━━ Information supplied ━━

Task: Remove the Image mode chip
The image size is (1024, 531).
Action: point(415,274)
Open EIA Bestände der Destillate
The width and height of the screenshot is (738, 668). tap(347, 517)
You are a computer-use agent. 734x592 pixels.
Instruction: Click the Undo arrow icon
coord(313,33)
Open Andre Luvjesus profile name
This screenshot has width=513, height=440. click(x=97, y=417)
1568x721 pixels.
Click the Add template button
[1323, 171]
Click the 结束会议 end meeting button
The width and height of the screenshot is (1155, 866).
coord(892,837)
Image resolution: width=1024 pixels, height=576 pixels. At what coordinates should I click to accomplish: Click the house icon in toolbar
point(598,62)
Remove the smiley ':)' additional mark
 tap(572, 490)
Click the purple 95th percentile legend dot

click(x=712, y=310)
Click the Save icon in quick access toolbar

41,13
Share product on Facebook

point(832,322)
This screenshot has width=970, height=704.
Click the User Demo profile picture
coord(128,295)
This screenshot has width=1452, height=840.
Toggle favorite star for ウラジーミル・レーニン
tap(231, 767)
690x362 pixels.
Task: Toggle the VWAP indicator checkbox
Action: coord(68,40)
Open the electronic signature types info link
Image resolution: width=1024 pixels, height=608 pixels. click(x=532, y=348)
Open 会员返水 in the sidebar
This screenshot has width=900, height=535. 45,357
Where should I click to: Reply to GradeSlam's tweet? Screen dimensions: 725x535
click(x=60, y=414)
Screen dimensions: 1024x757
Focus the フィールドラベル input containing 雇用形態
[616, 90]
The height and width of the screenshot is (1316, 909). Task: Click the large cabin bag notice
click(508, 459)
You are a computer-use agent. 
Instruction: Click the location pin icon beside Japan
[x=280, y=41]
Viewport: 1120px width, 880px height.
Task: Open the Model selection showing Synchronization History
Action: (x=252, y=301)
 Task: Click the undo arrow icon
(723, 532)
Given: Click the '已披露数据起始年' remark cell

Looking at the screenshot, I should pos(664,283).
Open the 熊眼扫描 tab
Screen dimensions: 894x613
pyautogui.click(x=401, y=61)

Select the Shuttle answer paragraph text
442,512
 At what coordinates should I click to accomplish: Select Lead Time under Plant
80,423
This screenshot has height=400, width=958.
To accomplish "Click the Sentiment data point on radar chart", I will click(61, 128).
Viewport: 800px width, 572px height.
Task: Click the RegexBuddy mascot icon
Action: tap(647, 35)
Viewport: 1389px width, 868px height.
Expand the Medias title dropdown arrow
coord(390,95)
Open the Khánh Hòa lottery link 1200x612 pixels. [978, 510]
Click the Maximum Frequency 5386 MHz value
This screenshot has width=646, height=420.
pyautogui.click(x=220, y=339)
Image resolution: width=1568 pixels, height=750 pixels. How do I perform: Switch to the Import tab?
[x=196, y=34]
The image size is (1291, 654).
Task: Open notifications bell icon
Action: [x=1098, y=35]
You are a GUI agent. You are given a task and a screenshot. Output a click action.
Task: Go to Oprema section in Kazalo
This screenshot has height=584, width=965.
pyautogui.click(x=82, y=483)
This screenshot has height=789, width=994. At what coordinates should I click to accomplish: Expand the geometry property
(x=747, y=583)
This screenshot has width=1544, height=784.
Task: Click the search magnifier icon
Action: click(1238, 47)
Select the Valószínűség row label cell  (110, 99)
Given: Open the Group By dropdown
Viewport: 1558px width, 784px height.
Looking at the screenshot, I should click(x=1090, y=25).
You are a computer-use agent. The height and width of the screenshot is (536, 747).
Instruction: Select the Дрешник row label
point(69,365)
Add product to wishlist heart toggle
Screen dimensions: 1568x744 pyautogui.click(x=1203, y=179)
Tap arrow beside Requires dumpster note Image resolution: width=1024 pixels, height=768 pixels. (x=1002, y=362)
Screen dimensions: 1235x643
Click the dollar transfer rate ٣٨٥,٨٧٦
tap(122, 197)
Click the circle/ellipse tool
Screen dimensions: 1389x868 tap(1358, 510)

━━━

> [Instructions for the task] Whenever a line of the records holds the string "agent", pick it out and copy it.

> [Written reply]
You are a computer-use agent. 734x592 pixels.
You are a computer-use agent. 
You are a GUI agent. You are given a task and a screenshot. Output a click action.
You are a computer-use agent. The height and width of the screenshot is (536, 747).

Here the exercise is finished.